* [Goal of the exercise]: Pull every line holding the string "Task" from the records below.

* [Exercise data]:
------------------------

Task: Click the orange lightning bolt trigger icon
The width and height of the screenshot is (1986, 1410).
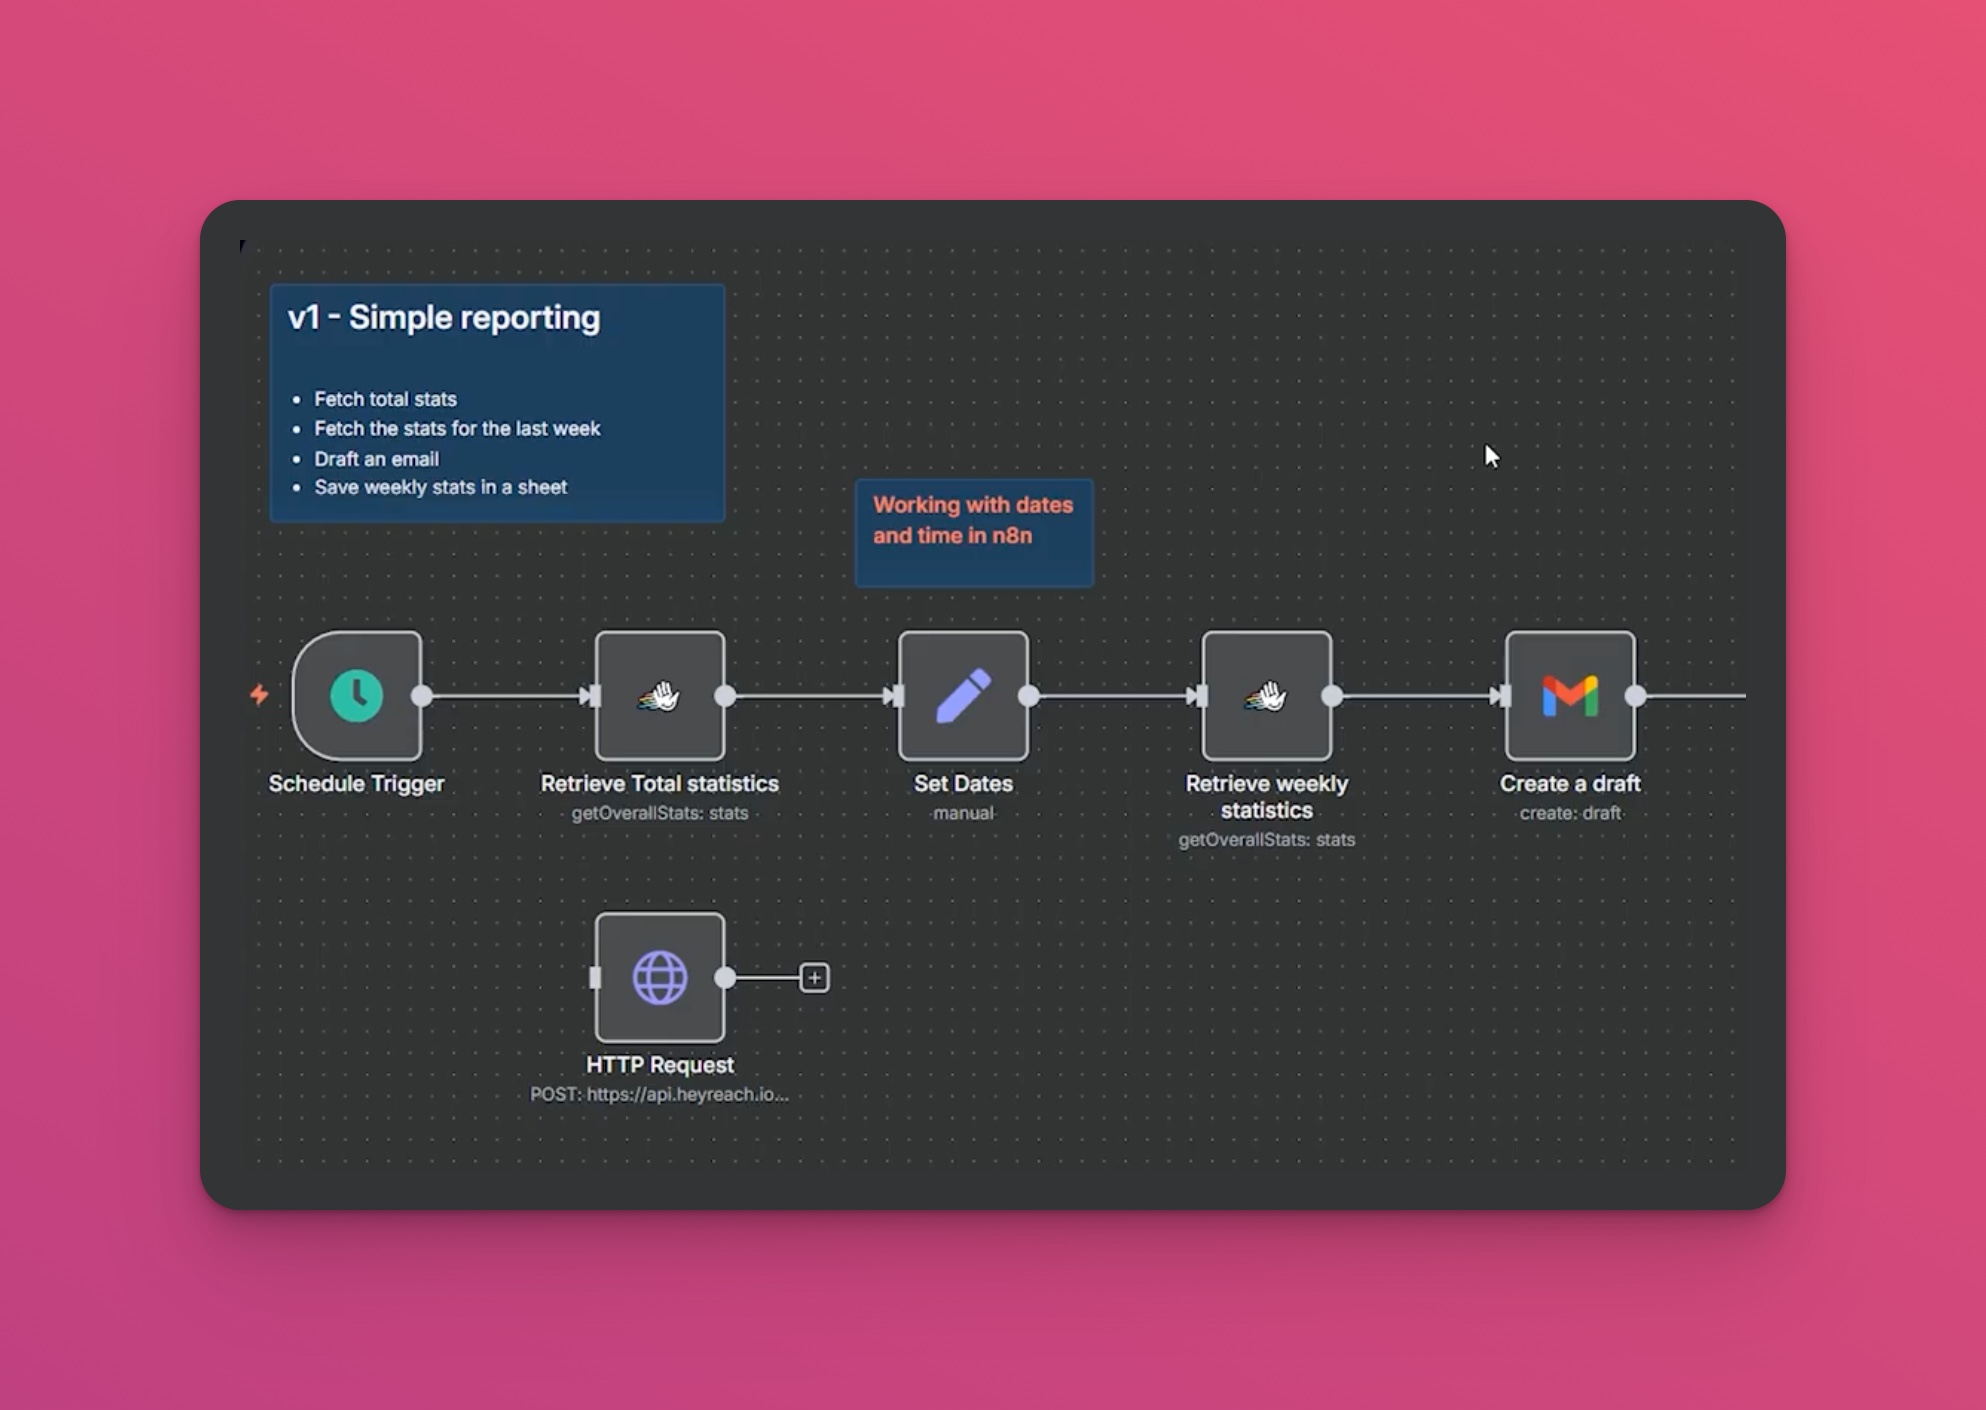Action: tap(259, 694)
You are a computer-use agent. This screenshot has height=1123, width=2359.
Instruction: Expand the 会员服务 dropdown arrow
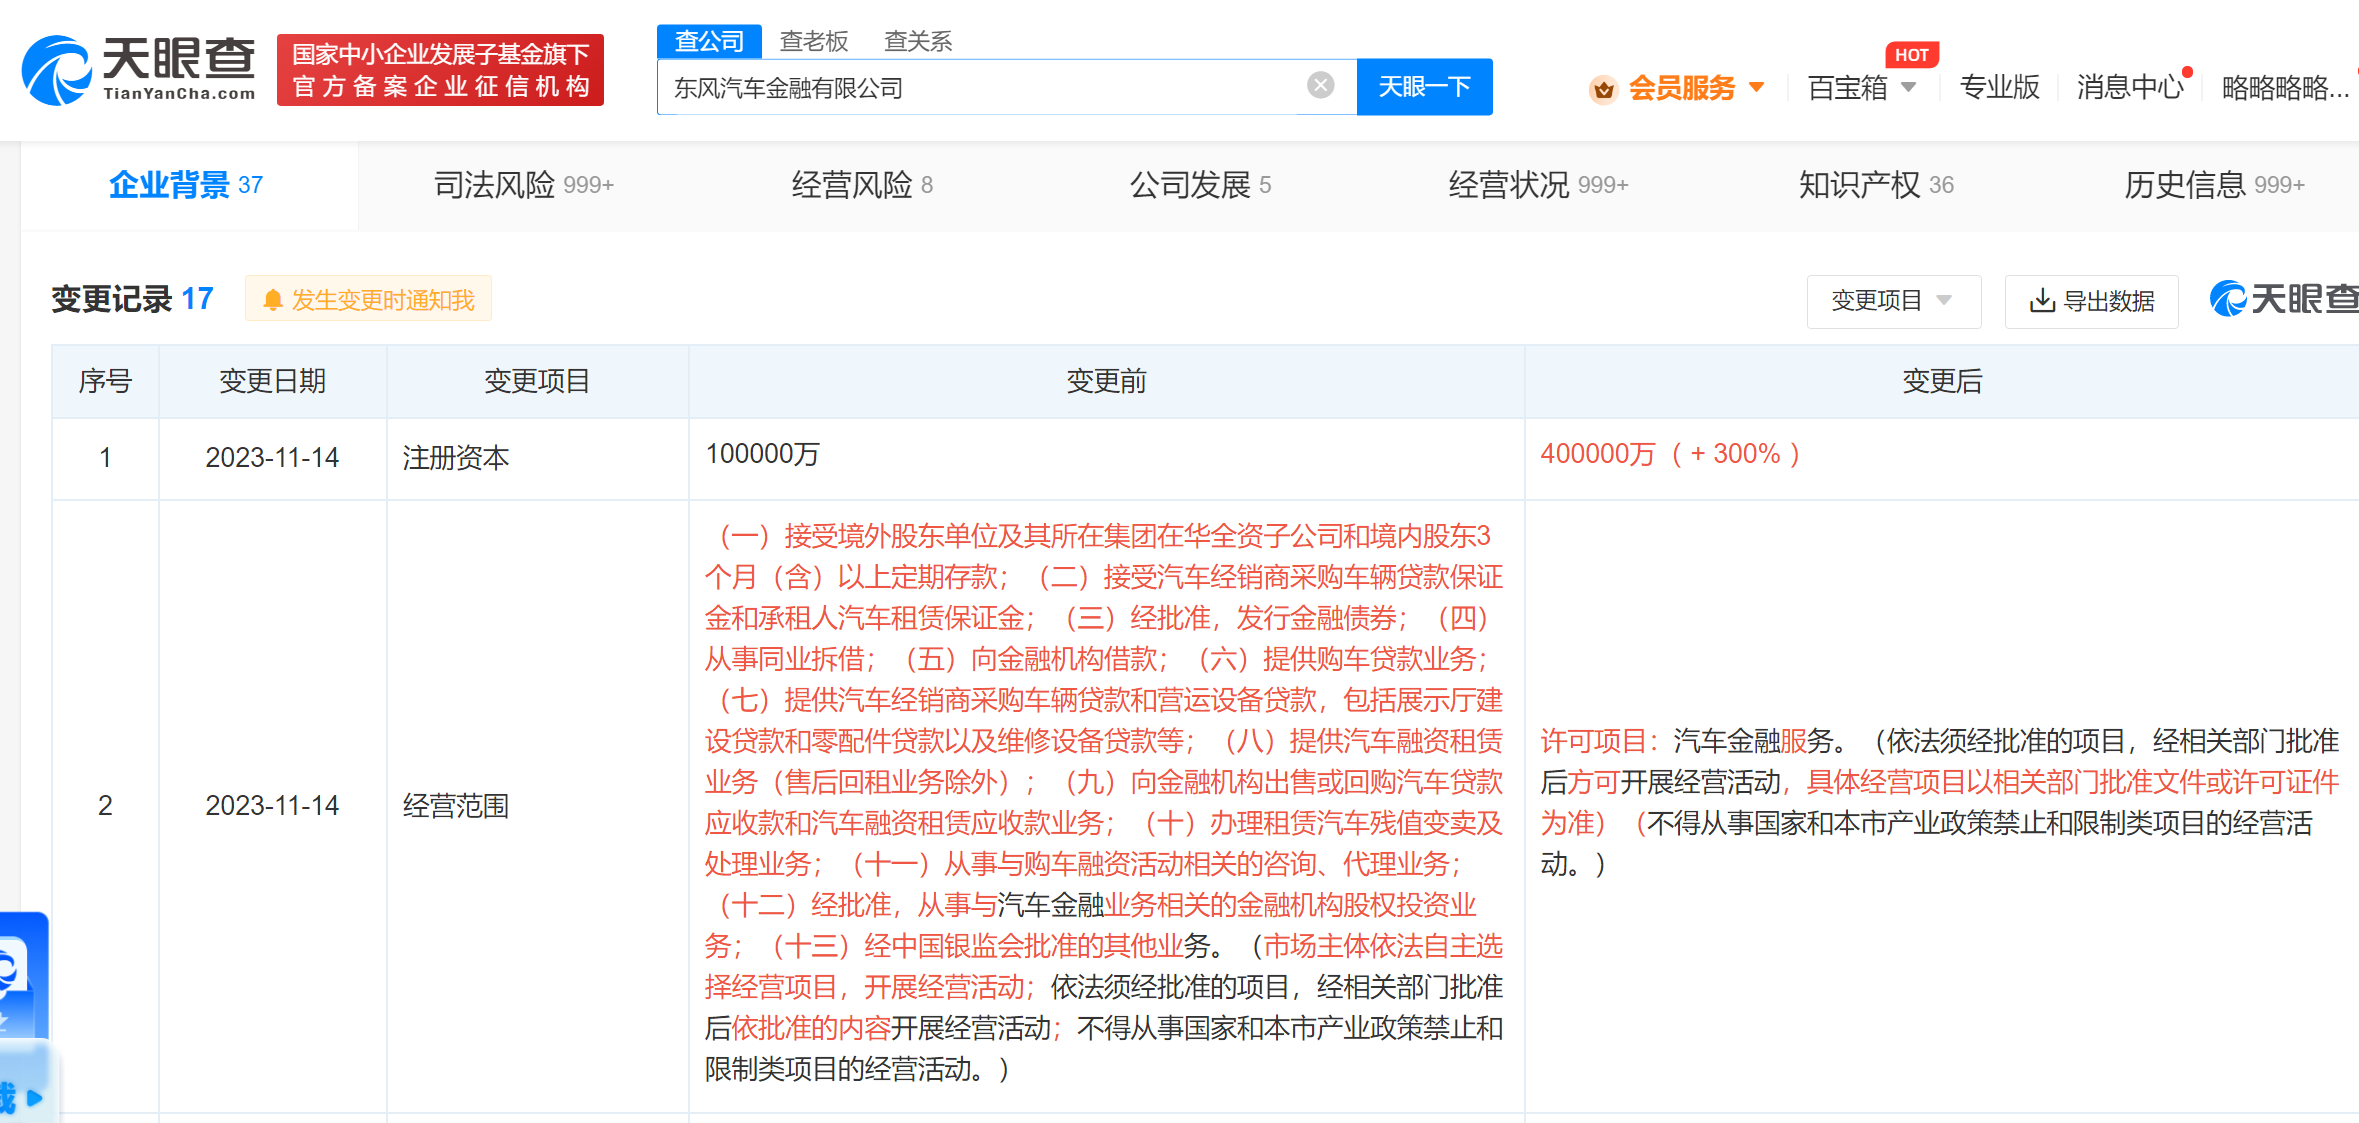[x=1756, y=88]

------------------------

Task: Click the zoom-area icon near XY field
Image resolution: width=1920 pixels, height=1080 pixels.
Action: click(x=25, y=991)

------------------------

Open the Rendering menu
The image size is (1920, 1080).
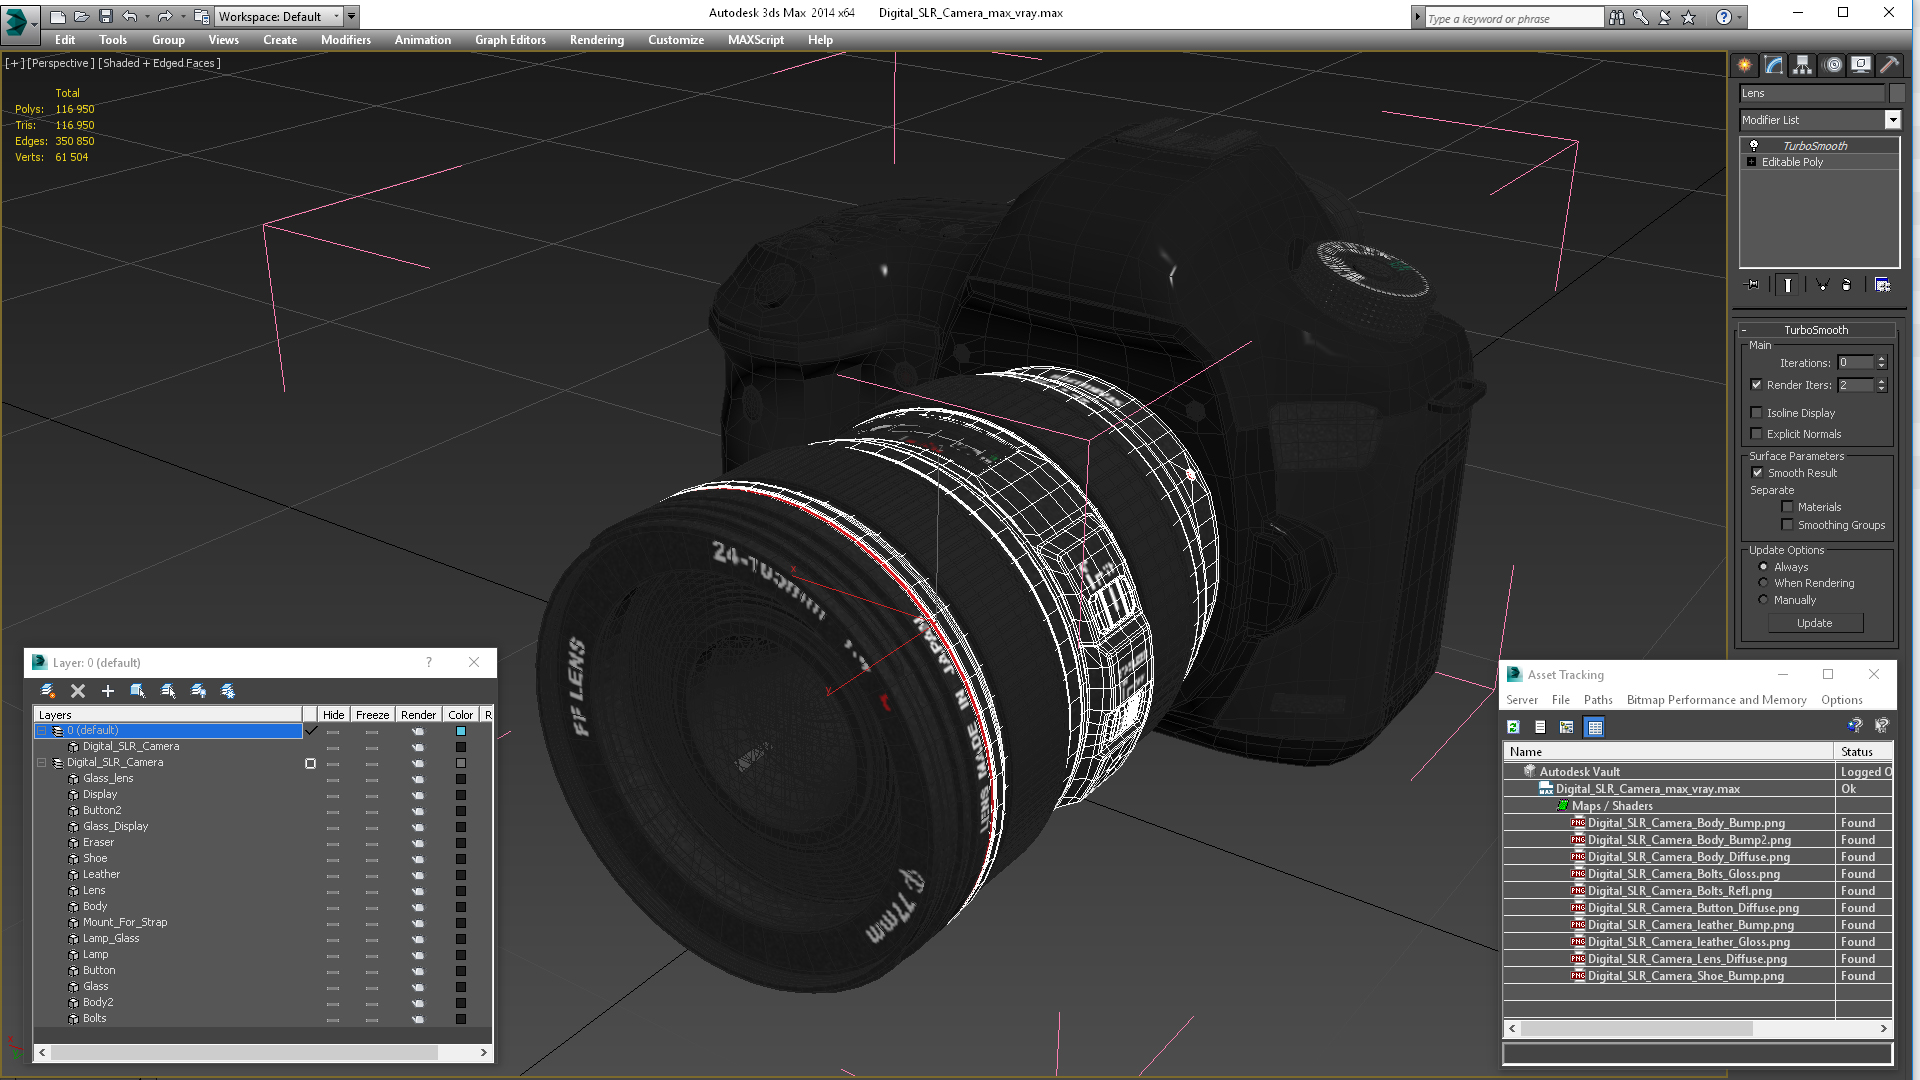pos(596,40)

------------------------

* [Result]:
Task: Click the orange lightning bolt trigger icon
Task: Click the zoom-area icon near XY field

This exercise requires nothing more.